What makes Tempus’s dataset really unique, per Branson, is its multimodal data — or data that span different types, such as imaging or text or genetics. According to the AI chief, traditional real world evidence is usually along the lines of medications, some lab work, and diagnoses. However, that information doesn’t even begin to crack the surface of what the team is looking for — which is all the raw data. And that’s what Tempus is providing GSK.
Branson said there’s no data like more data, but there’s also no data like the right kind of data. As he explained:
“Lots of real world evidence in cancer doesn’t give me that fine grain information that I really want for machine learning. So we need that multimodal data, I need access to the raw pixels of that pathologist slide. I don’t just need the pathologist report saying stage three carcinoma, right. I need the actual pictures because there’s so much more information that I can extract rather than the summarization.”
According to Branson, Tempus’s dataset includes de-identified patient data, which provides clinical information such as the tumor sequence, pathology slides, imaging aspects, and circulating tumor DNA. On top of that, the dataset includes clinical outcome.
“So now I’ve actually got this unique dataset where I can take all those bits and pieces and put them to machine learning models,” he added.
With GSK’s other technology deals and machine learning models, Branson said this reflects the “next expansion of GSK,” using data assets to fuel discovery efforts.
GSK’s CSO Tony Wood told media in his first call on Monday as CSO — and Hal Barron’s successor — that part of what GSK and Tempus will be doing together is initially focus on oncology, thanks to its proximity to precision medicine efforts and the size of Tempus’s dataset. That dataset is an estimated 34 times larger than the Cancer Genome Atlas and contains de-identified data for more than five million records.

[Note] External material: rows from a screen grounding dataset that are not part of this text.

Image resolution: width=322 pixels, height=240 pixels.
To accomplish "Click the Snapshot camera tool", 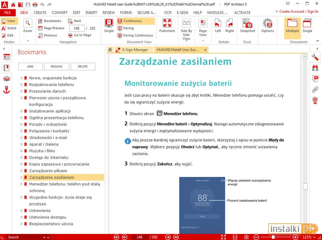I will pos(248,26).
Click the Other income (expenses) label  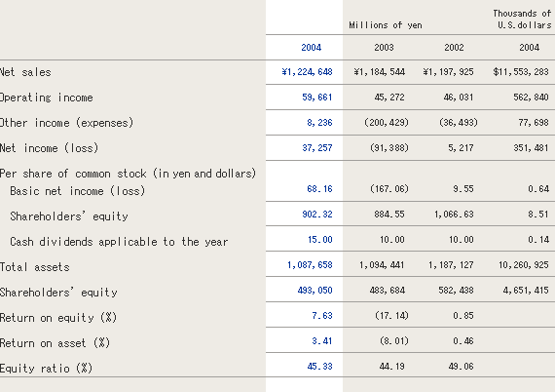[66, 123]
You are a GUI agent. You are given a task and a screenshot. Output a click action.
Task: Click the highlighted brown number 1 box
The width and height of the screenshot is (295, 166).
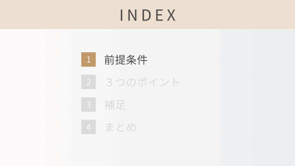point(88,60)
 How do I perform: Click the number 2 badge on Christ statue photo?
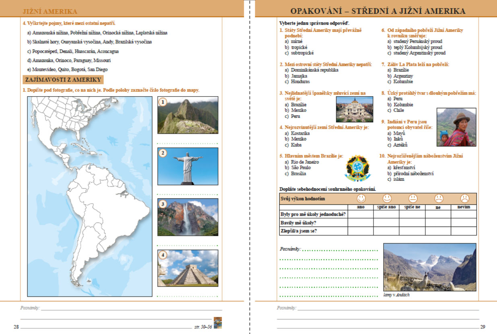pos(163,153)
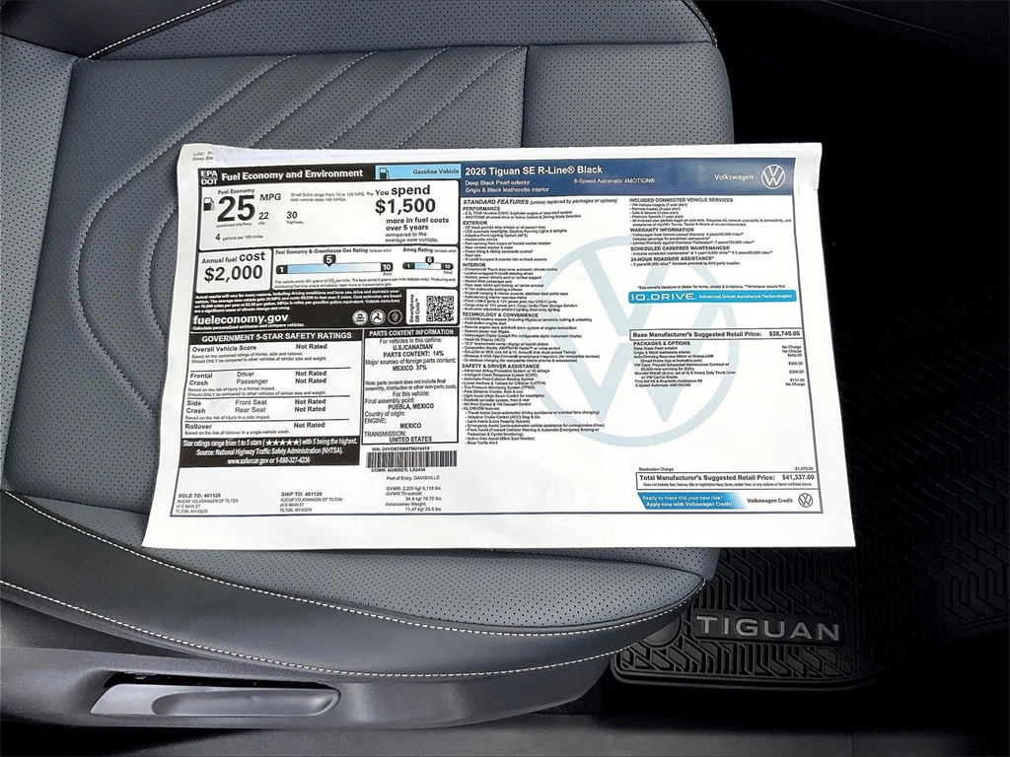Expand the Packages & Options section

pyautogui.click(x=661, y=343)
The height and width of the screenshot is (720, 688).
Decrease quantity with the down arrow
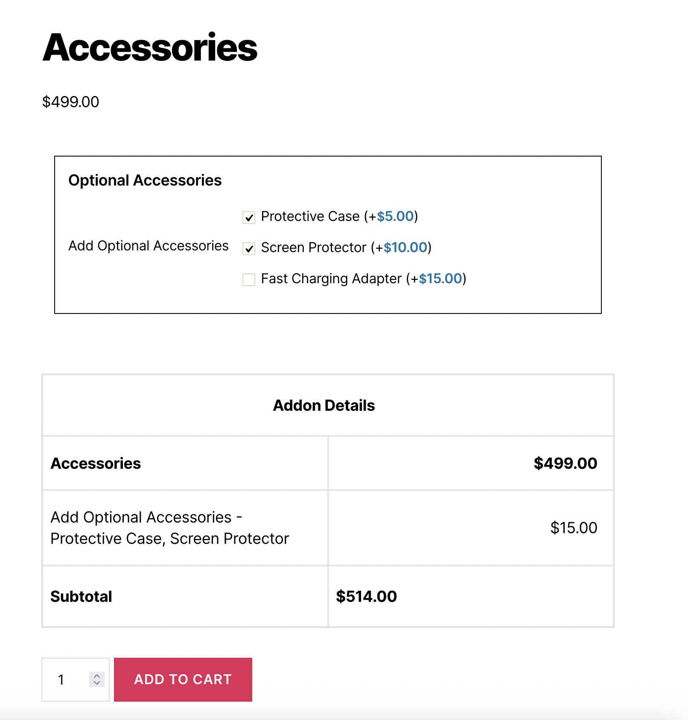point(97,683)
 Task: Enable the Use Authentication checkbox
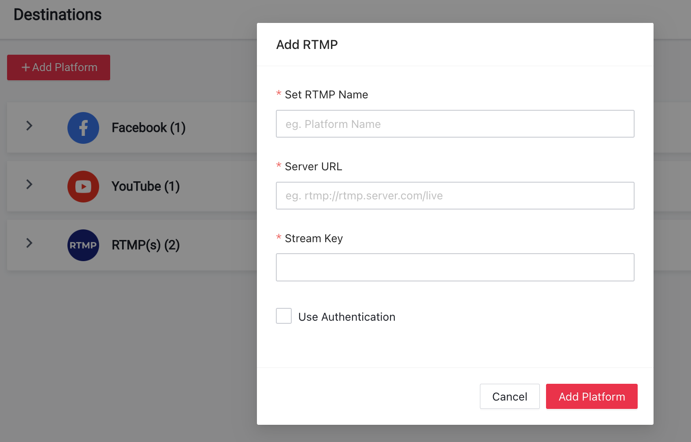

And GSK is not the only Big Pharma working with Tempus. Wood noted that AstraZeneca and Eli Lilly are also collaborating with the AI biotech.
As for any plans to expand, Branson said that while the collaboration is mainly focused around cancer and identifying new targets, there is an option to go into other indications.
“Our deal is for all Tempus data, it’s not just for oncology data. So there’s some cardiovascular stuff emerging, there’s a lot of neuro emerging. And that’s also something that we’re interested in as well. And not only that, we’re interested in also working with Tempus to even expand the types of data they do collect,” Branson added.
Tempus is the biotech that Groupon co-founder Eric Lefkofsky launched in 2015 to effectively marry precision medicine and AI and bring it to physicians and researchers. And the biotech has found its fair share of top tier backers, bringing in more than a billion dollars in its first five years. Baillie Gifford, Franklin Templeton, Google, Novo Holdings, and funds and accounts managed by T. Rowe Price invested $200 million in a Series G-2 round back in 2020.
In one of their more recent public actions together, the pair
announced
the start of an open-label Phase II trial back in January that would evaluate GSK’s PARP inhibitorPARP inhibitor Zejula (which was developed alongside Tesaro) in patients with advanced or metastatic solid tumors and a germline or somatic PALB2 mutation.